The ND-tree: a dynamic indexing technique for multidimensional non-ordered discrete data spaces

  • Authors:
  • Gang Qian;Qiang Zhu;Qiang Xue;Sakti Pramanik

  • Affiliations:
  • Department of Computer Science and Engineering, Michigan State University, East Lansing, MI;Department of Computer and Information Science, The University of Michigan - Dearborn, Dearborn, MI;Department of Computer Science and Engineering, Michigan State University, East Lansing, MI;Department of Computer Science and Engineering, Michigan State University, East Lansing, MI

  • Venue:
  • VLDB '03 Proceedings of the 29th international conference on Very large data bases - Volume 29
  • Year:
  • 2003

Quantified Score

Hi-index 0.00

Visualization

Abstract

Similarity searches in multidimensional Nonordered Discrete Data Spaces (NDDS) are becoming increasingly important for application areas such as genome sequence databases.

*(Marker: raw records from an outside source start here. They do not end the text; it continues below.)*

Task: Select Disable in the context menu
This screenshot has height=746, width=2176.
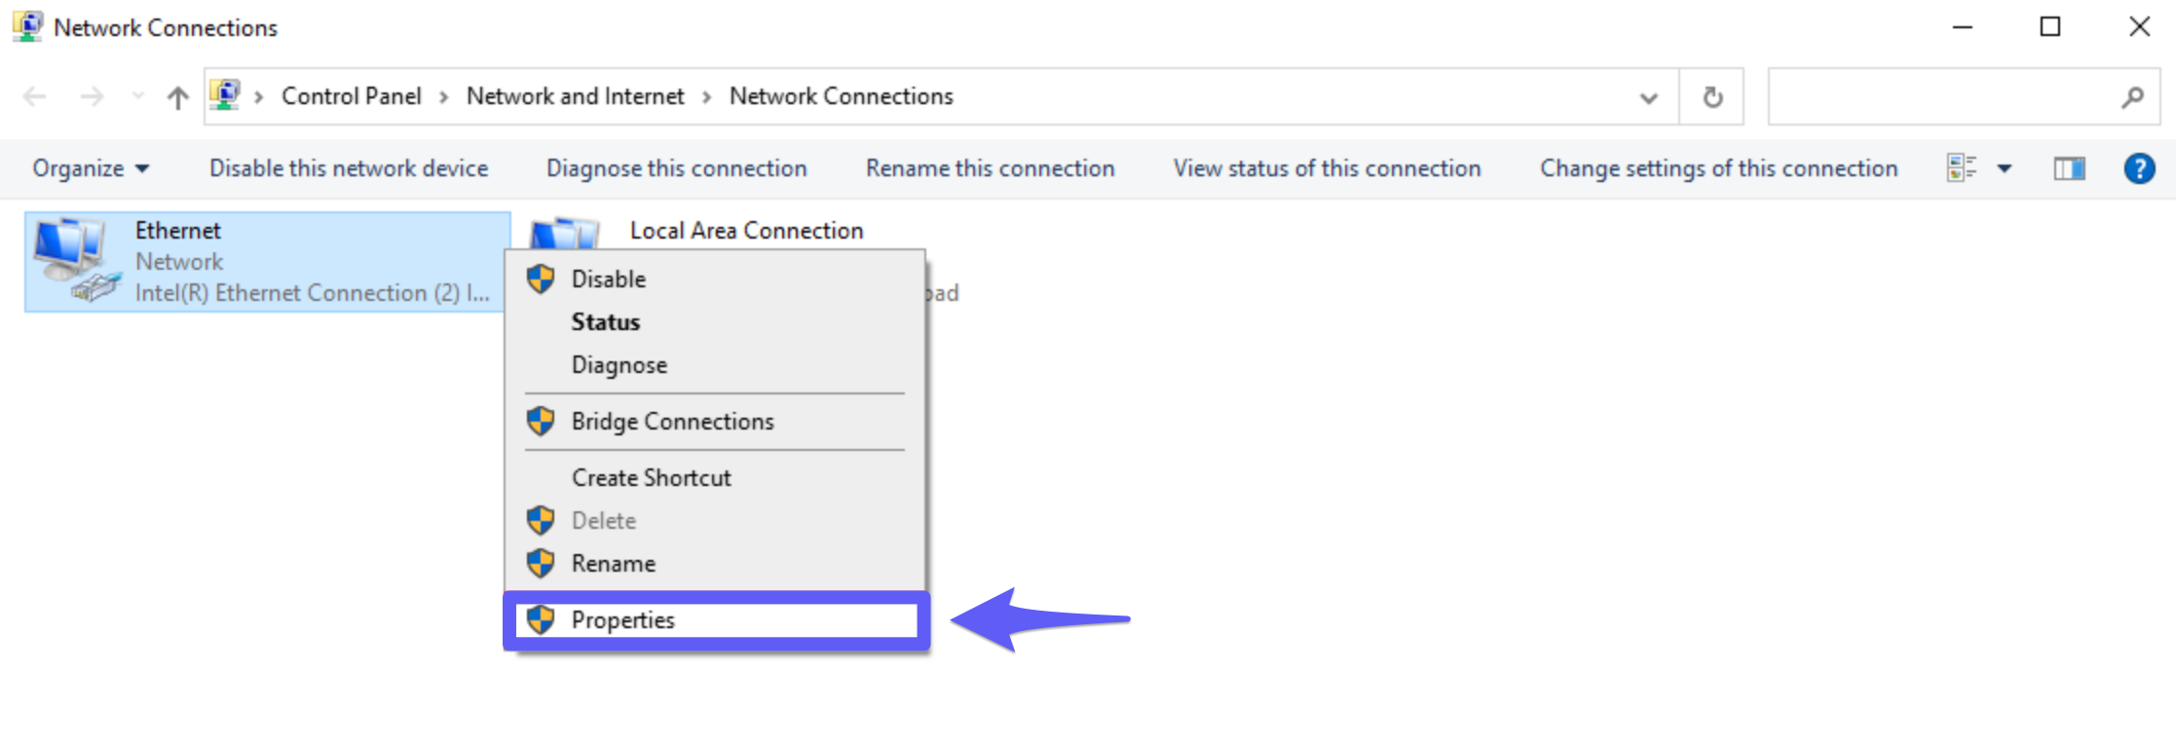Action: [x=608, y=280]
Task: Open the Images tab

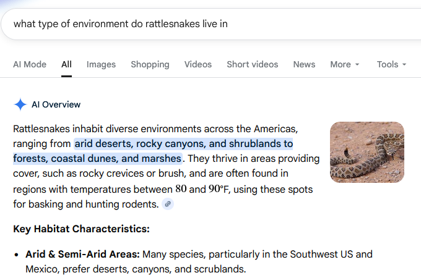Action: [x=101, y=64]
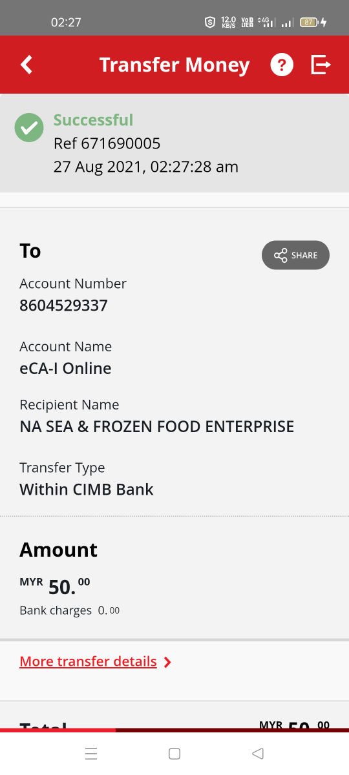The height and width of the screenshot is (775, 349).
Task: Tap the battery status icon
Action: (308, 22)
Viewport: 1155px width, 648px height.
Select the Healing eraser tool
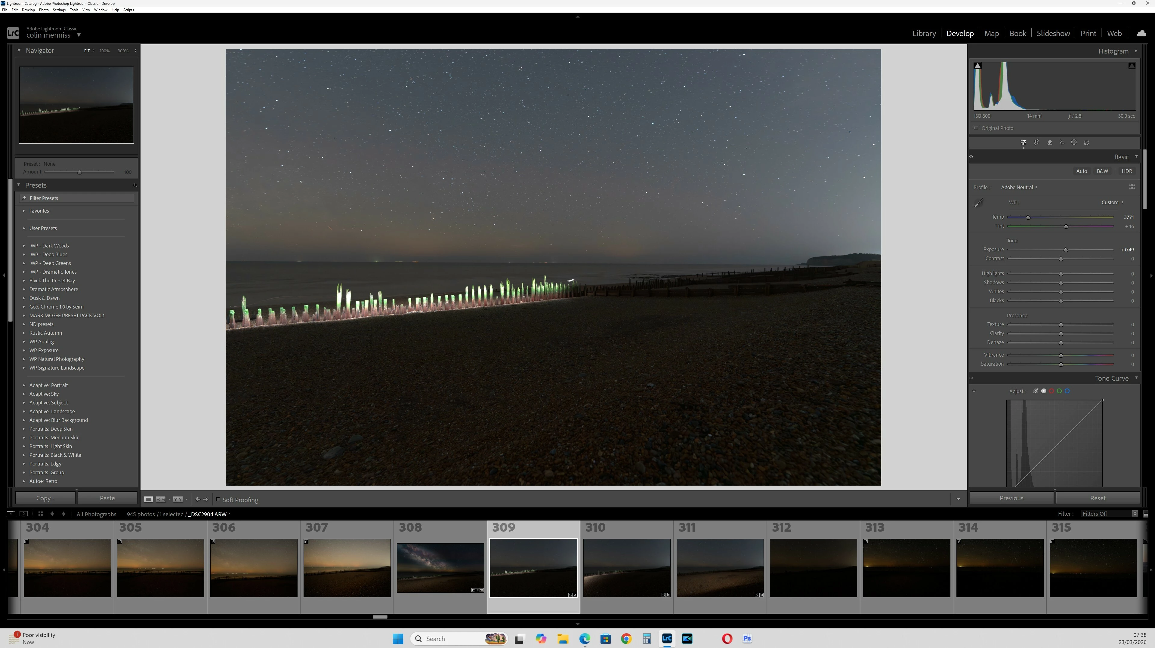(x=1050, y=143)
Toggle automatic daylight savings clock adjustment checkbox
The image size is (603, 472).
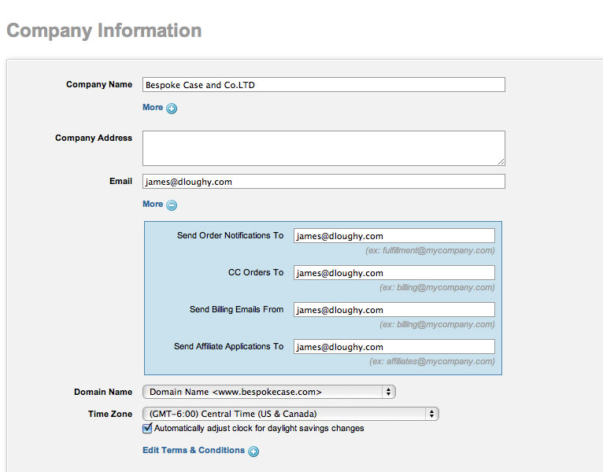click(147, 428)
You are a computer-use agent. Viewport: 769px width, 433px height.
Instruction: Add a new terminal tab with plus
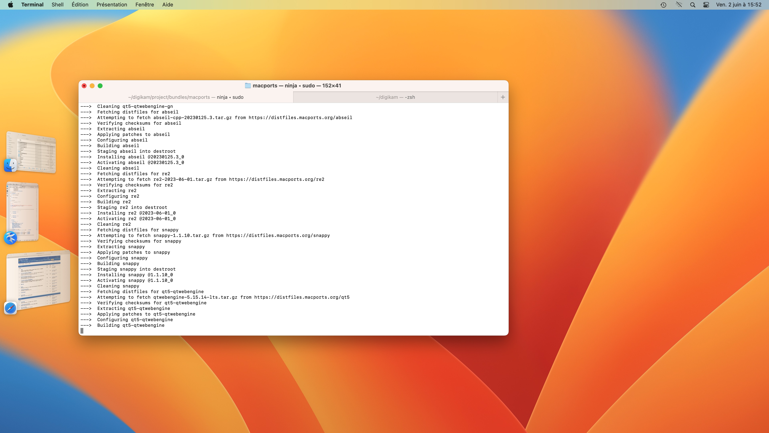[x=503, y=97]
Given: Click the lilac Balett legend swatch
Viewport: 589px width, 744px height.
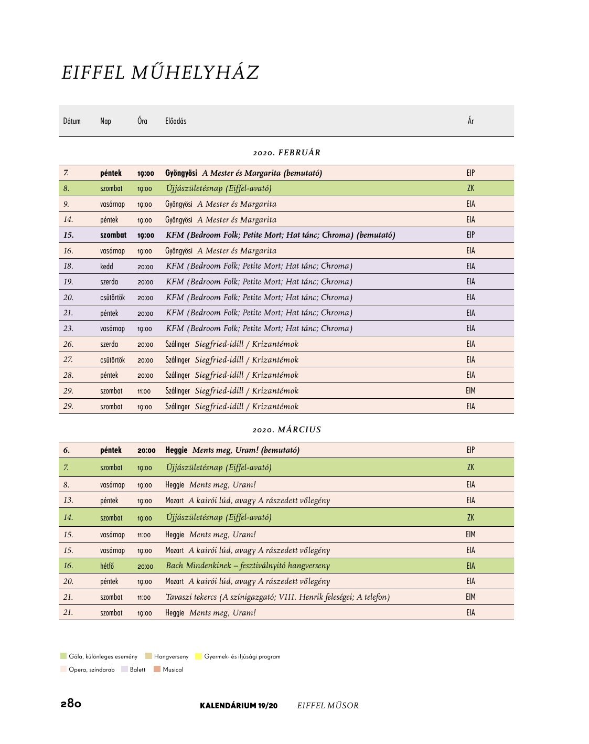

Existing indexing methods developed for multidimensional (ordered) Continuous Data Spaces (CDS) such as R-tree cannot be directly applied to an NDDS. This is because some essential geometric concepts/properties such as the minimum bounding region and the area of a region in a CDS are no longer valid in an NDDS. On the other hand, indexing methods based on metric spaces such as M-tree are too general to effectively utilize the data distribution characteristics in an NDDS. Therefore, their retrieval performance is not optimized. To support efficient similarity searches in an NDDS, we propose a new dynamic indexing technique, called the ND-tree. The key idea is to extend the relevant geometric concepts as well as some indexing strategies used in CDSs to NDDSs. Efficient algorithms for ND-tree construction are presented. Our experimental results on synthetic and genomic sequence data demonstrate that the performance of the ND-tree is significantly better than that of the linear scan and M-tree in high dimensional NDDSs.